As much as I love this yarn....the variegation completely obscures the lace pattern. You know....the lace pattern I have just spent well over an hour getting through one repeat done. I go to bed, deciding to sleep on it and see what I think in the morning.
In the morning, I think the same thing. This is, to me, "fussy knitting." I am going to have to pay attention through the entire project and the variegated yarn is going to hide all that work. No go. I trot out to the garage, dig out the KnitPicks laceweight and a pair of bamboo needles. Size 4 instead of 6...but it's what I have in bamboo. Already know from dealing with this yarn that it is bamboo or suicide for me.
Get to work 15 minutes early. Shut the car off...turn the radio off....take a couple of swigs of coffee (Dutch Brothers Ducth Freeze....my elixer of life).
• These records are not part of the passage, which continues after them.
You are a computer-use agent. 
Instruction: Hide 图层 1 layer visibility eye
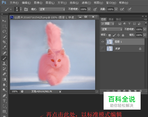[103, 41]
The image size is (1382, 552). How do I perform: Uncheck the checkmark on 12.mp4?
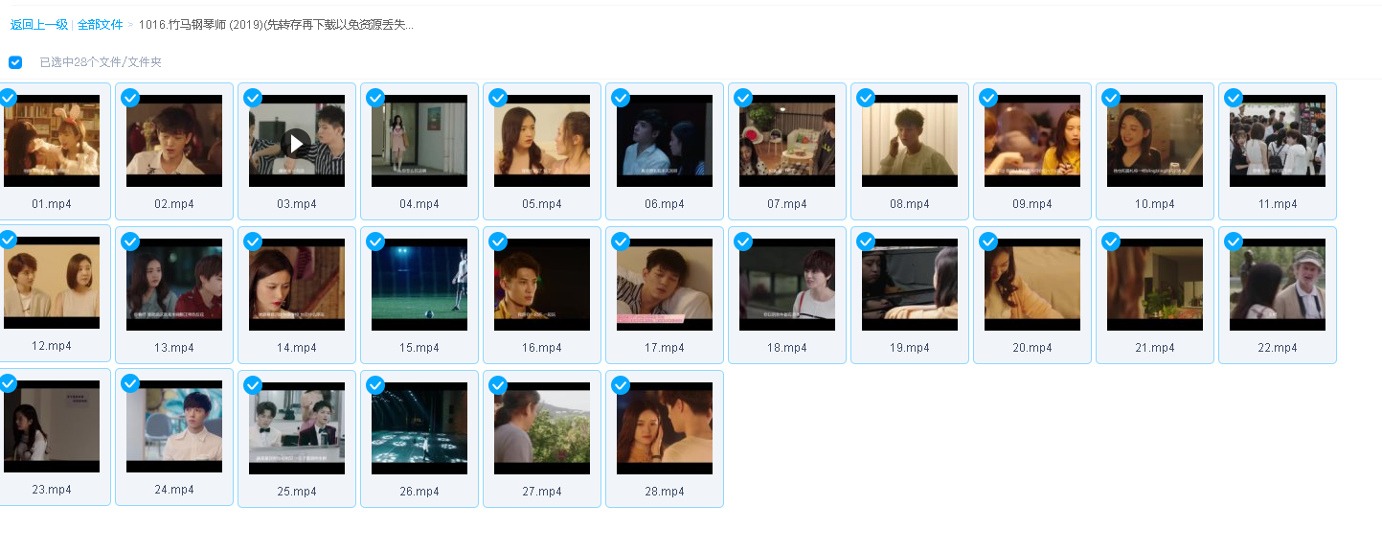point(8,240)
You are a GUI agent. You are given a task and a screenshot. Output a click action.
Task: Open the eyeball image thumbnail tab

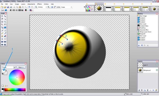click(99, 8)
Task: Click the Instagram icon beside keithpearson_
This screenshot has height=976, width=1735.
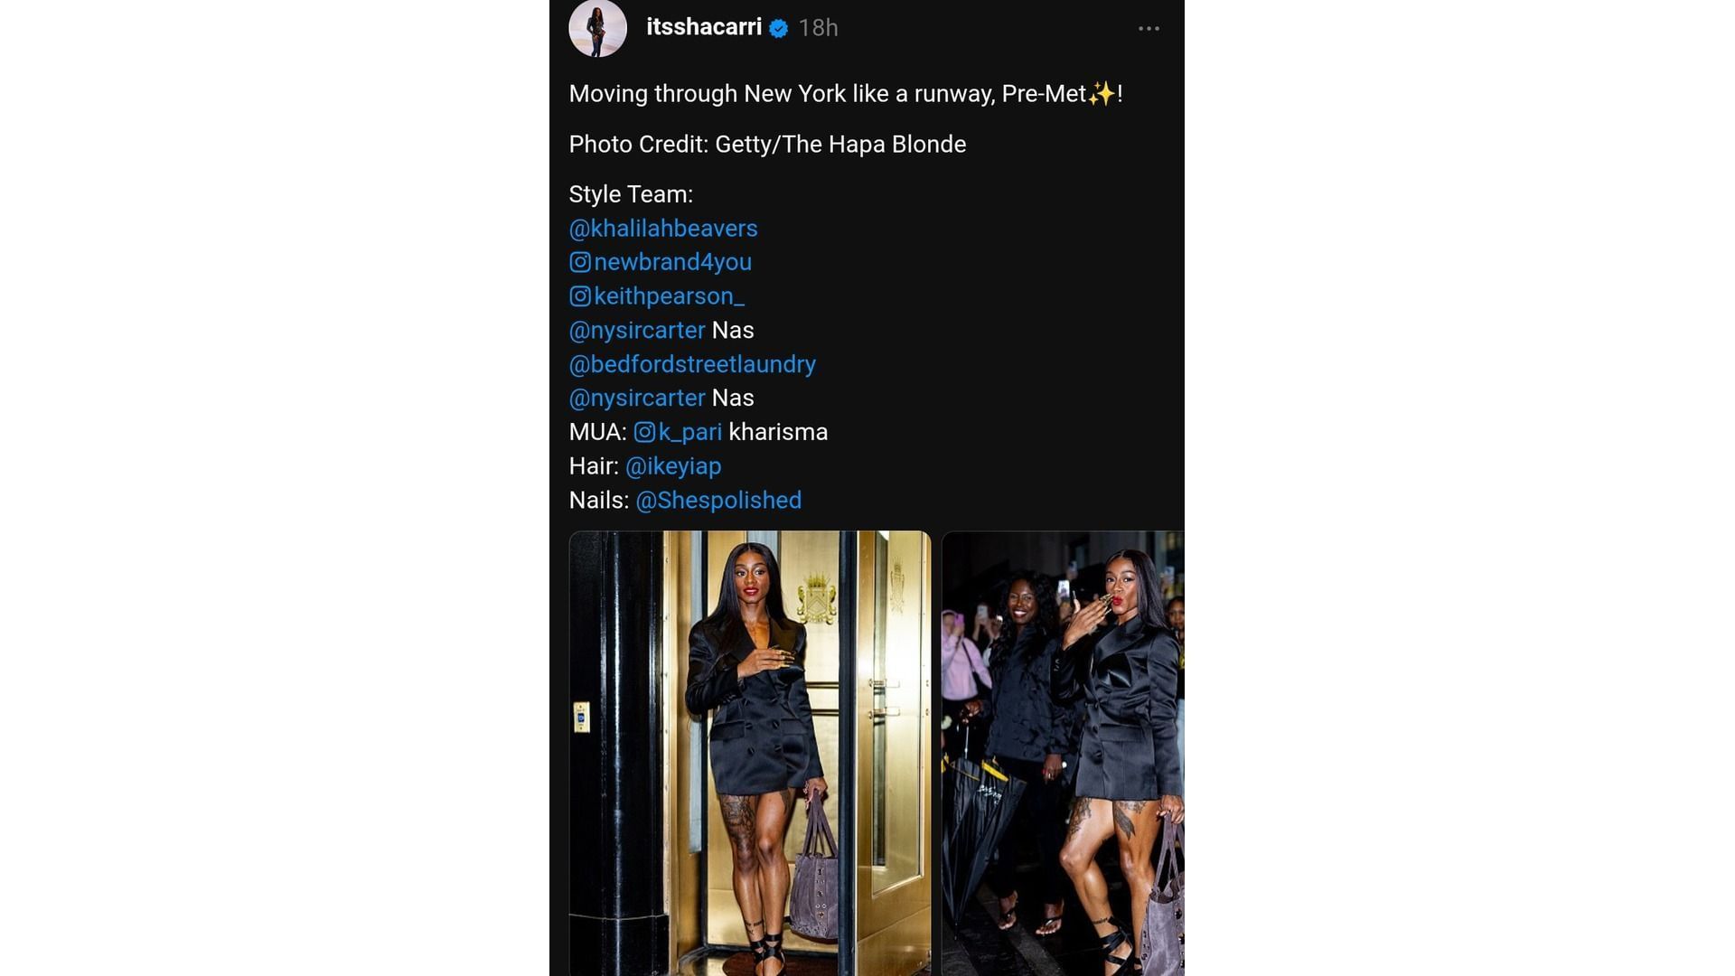Action: coord(580,296)
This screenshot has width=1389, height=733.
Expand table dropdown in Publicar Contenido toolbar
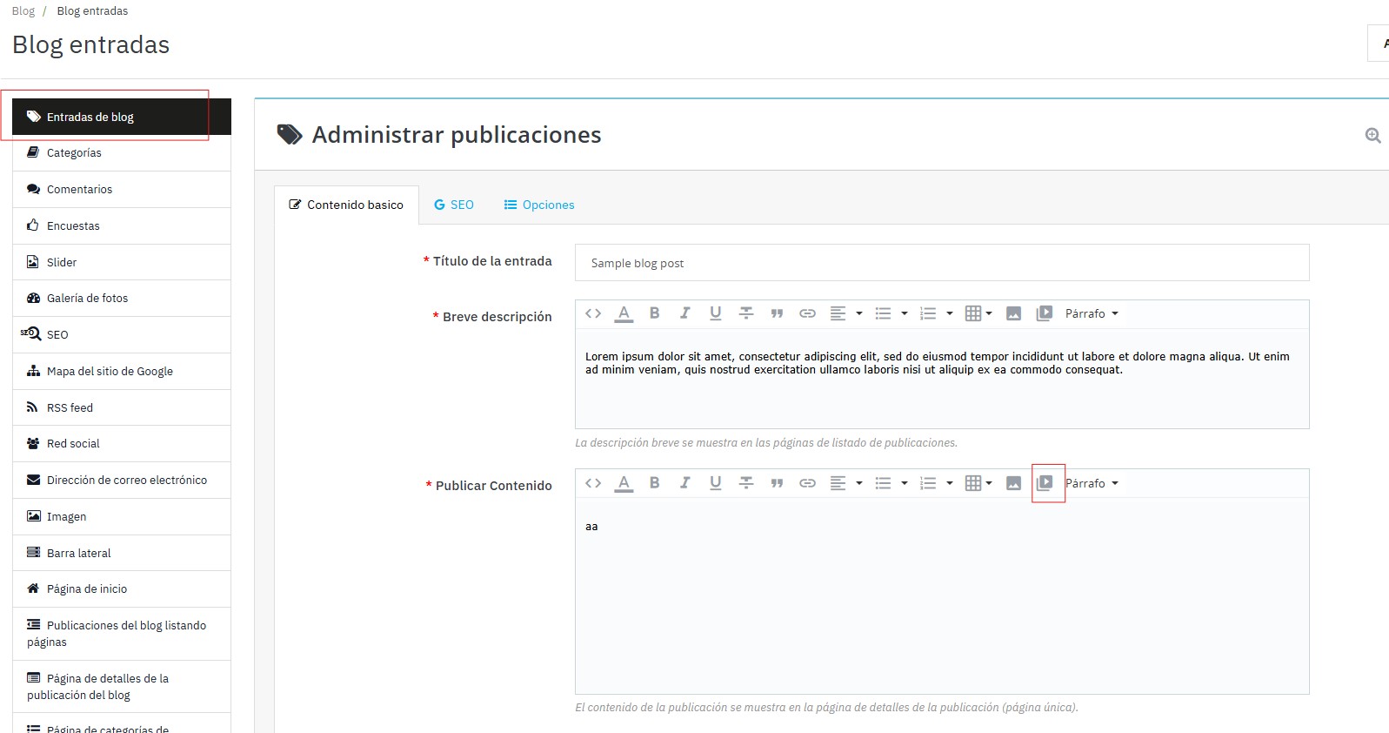coord(978,483)
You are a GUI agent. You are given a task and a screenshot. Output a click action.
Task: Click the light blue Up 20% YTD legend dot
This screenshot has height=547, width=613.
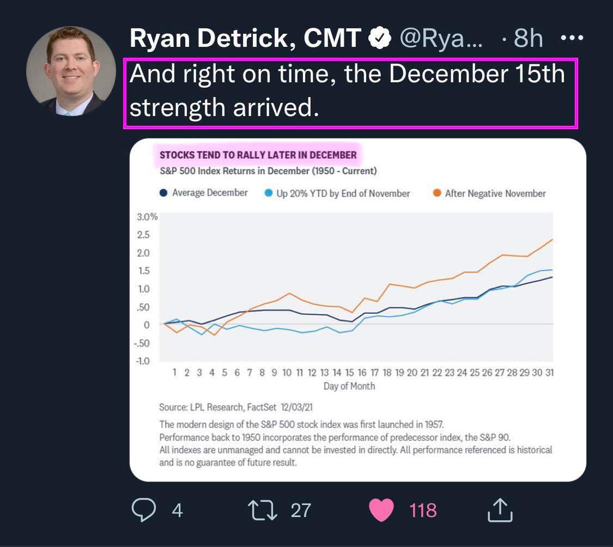tap(268, 193)
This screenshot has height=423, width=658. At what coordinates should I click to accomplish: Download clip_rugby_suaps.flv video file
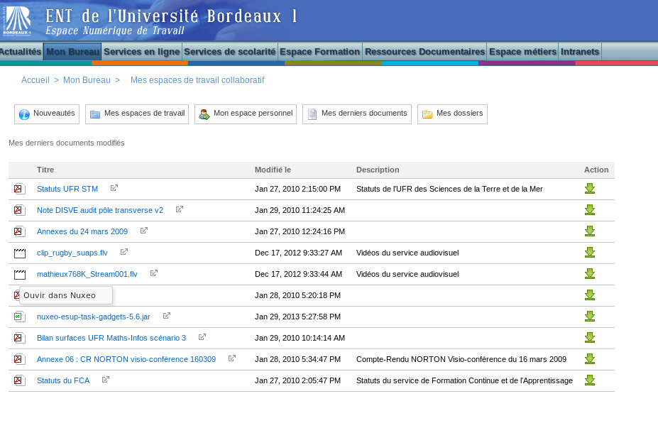(x=589, y=253)
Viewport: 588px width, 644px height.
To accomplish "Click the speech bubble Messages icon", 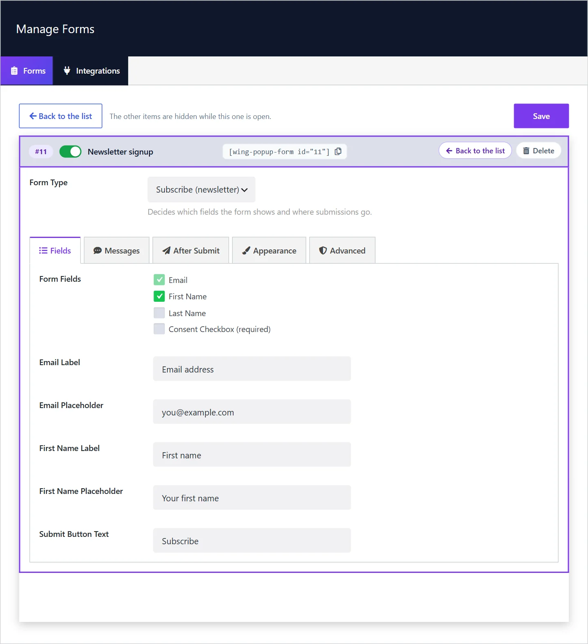I will tap(97, 251).
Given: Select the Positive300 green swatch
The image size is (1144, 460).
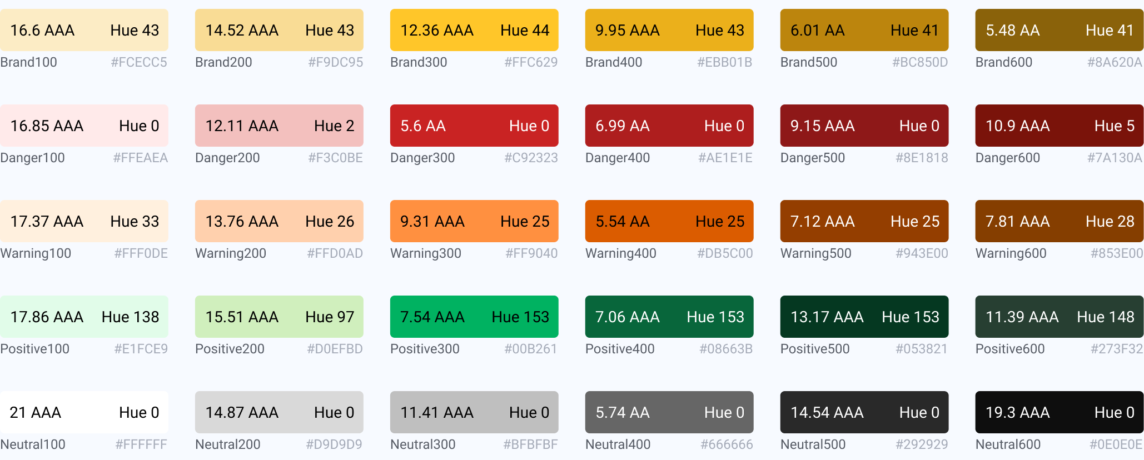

Cast on. Count twice...do I have the right amount of stitches? Yes, I do. Knit foundation row. Knit first row......What the *&%^@ ??
Way too many stitches left over at the end of the row. Not one...or two...like..... 9.
This is now sitting on the front seat of my car....thrown in absolute and complete disgust.
At break time, I am un-charting this pattern....writing it out....and trying again. This is not a hard pattern....a handful of stitches...the most complicated of which is a SSK. Yarn overs and SSKs with a few K2tog and every once in awhile K3tog.
Why is this pattern kicking my butt like this? I seriously think it's the chart thing. I don't know that I've done lace in a chart before....I did okay with Rogue's chart....sigh.
My 17yo said last night as she observed me steaming through ripping out....again... cursing under my breath......"I thought you said knitting was relaxing?"
Wednesday, August 24, 2005
I dreamed last night about blogging. I was somewhere, and the subject of local knit blogs came up. A woman said, "Do you read 'Sahara Knits'?" and one or two of the women said they did and they really enjoyed it. I blushed....opened my mouth to say, "That's my blog!" when the first woman said
"Yeah, I used to read her....but she whines too much......and she doesn't have pictures."
Then I woke up.
Knitting content: I finished the two-color multidirectional scarf for my son a day or so ago. Pic will be forthcoming as soon as I get the ends woven. This took a lot longer than the first, and I'm not sure I can pinpoint why. The color changes were every other row, not complex or anything. I can tell you...I got sick of it before I finished it. But, The Boy is happy....and that is what really counts, right?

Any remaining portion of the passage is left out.